___ Material for this exercise
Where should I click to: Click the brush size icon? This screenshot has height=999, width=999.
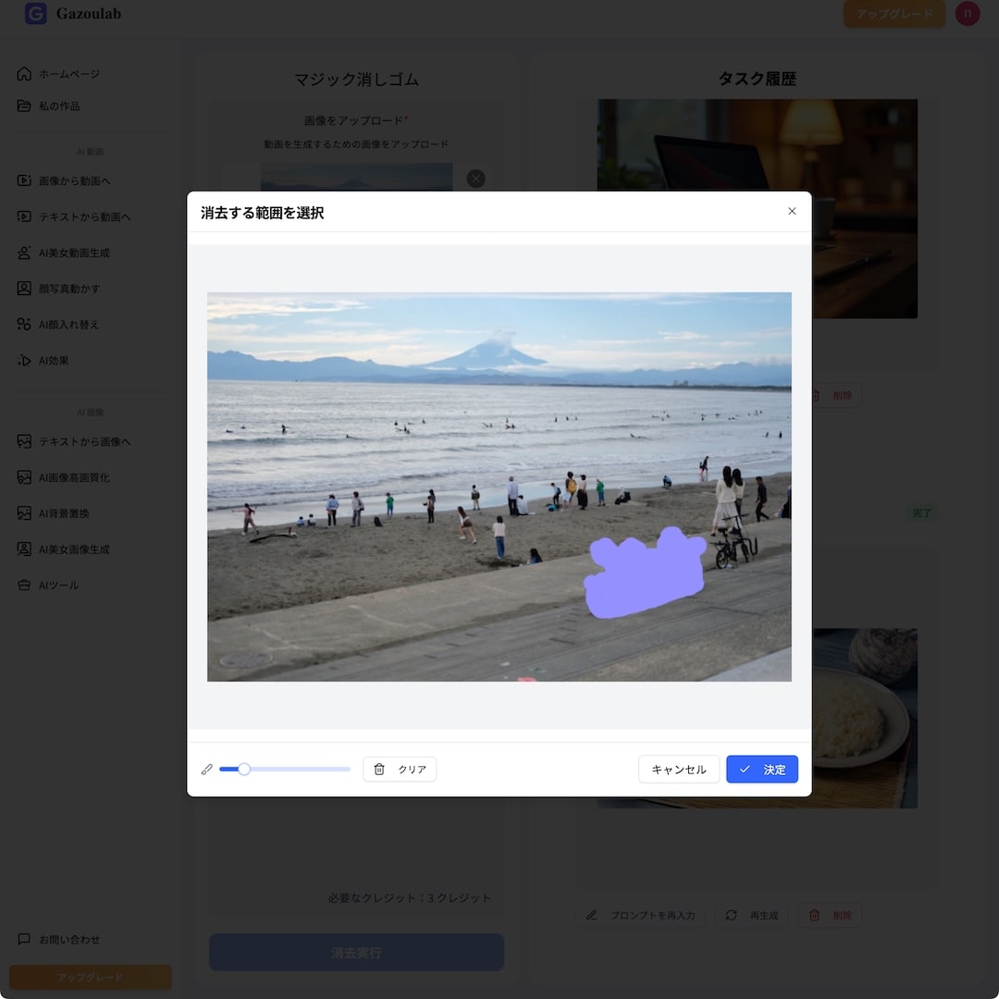click(x=207, y=770)
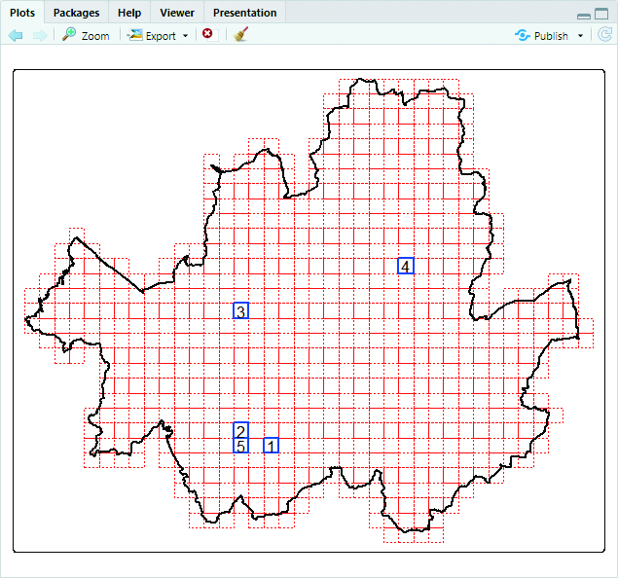The image size is (618, 578).
Task: Switch to the Help tab
Action: click(129, 13)
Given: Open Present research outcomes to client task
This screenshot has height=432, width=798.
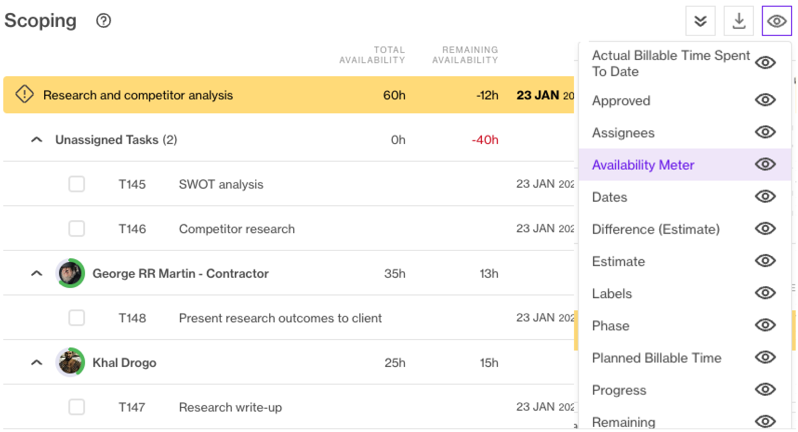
______
Exercise instructions » Output exactly, and with no pictures, the lines from the line that holds "Given: Open Present" through the last line of the listing above.

Answer to the exercise »
Given: Open Present research outcomes to client task
This screenshot has height=432, width=798.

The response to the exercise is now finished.